O Haiti, a Arábia Saudita e o Burundi, foram classificados, pelos mesmos critérios, como os países mais poluidores do mundo.
O estudo concluiu também que competitividade econômica e ecologia não se misturam. Os Estados Unidos, por exemplo, ficaram com o primeiro lugar em competitividade, mas não estão classificados entre os 20 países mais poluidores. O Haiti, o mais poluído, tem uma competitividade perto de zero.
Mas as regras do ESI não escaparam às críticas de organizações ambientalistas. Uma delas: como explicar que a Finlândia seja o país menos poluído do mundo e utilize intensivamente a energia nuclear?
Embora o encontro de Davos tenha sido fortemente protegido por uma excessiva segurança, para impedir a repetição de manifestações de protestos, como as ocorridas no ano passado em Praga, durante a reunião do FMI, 16 ONGs participaram do evento.
Sua presença foi até elogiada pelo diretor-gerente do Fórum, Claude Smadja, para quem “as demonstrações recentes em todas as partes do mundo demonstram que tomou papel central a questão do envolvimento da sociedade civil em aspectos da governança, seja política, seja corporativa”.
O parâmetro humano
Luis Fernando Veríssimo
O Ser Humano é a medida de todas as coisas. Pelo tamanho do Ser Humano se mede a vastidão do Universo, assim como pelo palmo e a braça se começou a medir a Terra. Todo o conhecimento do mundo se faz de uma perspectiva humana, todo o julgamento das coisas do mundo se faz por um parâmetro humano. Assim, enaltecer o senso moral do Ser Humano não é um floreio de linguagem que a única espécie que fala se faz, é valorizar este frágil instrumento de medição pelo qual a vida revela seu sentido. O Ser Humano ou é moral, e julga tudo por um prisma moral, ou é apenas um mecanismo inútil.

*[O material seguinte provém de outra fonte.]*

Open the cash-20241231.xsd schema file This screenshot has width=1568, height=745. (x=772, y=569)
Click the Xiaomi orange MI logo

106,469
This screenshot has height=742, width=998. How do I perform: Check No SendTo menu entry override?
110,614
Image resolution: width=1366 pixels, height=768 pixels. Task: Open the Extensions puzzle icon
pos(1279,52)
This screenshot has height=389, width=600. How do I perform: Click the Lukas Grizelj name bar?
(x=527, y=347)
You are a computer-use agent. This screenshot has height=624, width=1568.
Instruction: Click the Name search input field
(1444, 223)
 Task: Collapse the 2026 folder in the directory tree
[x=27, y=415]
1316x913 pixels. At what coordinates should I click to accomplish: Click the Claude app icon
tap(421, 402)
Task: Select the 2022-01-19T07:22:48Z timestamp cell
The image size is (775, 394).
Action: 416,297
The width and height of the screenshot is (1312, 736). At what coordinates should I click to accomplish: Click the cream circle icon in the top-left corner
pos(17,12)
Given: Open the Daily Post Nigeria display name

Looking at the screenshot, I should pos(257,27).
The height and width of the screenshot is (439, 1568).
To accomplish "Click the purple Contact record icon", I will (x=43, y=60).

O liberalismo pensa estar defendendo o indivíduo quando nega a primazia do social, ou diz que uma sociedade é apenas um conjunto de ambições autônomas. O culto ao individualismo seria um culto à liberdade se não elegesse como seu paradigma supremo a liberdade de lucrar, e como referência moral a moral do mercado. Se não fosse apenas a última das muitas tentativas de substituir o Ser Humano como a medida de tudo, e seu direito à vida e à dignidade como o único direito a ser cultuado. Já tentaram rebaixar o homem a mero servo de uma ordem divina, a autômato descartável de engrenagens industriais, a estatística sem identidade de regimes totalitários, e agora a uma comodidade entre outras comodidades, com nenhuma liberdade para escolher seu destino individual e o mundo em que quer viver. Mas o indivíduo só é realmente um indivíduo numa sociedade igualitária, como só existirá liberdade real onde os valores neoliberais não prevalecerem.
O que aconteceu nestes cinco dias históricos de Porto Alegre foi uma tentativa de resgatar o parâmetro humano. Se houve ações mais fortes, elas se justificam pelo princípio jurídico da auto-defesa, pois estava-se defendendo a saúde do planeta, ou pelo princípio teatral da ação simbólica. O principal foi que falou-se muito, e o que se falou foi ouvido no mundo inteiro. Se não foi entendido no mundo inteiro, não faz mal. A intenção era apenas mostrar que seres humanos não abdicaram da sua função, que o retorno de capital ainda não é a medida de todas as coisas do mundo. E afinal, este foi apenas o primeiro Fórum Social Mundial. Nos próximos, falaremos mais claro.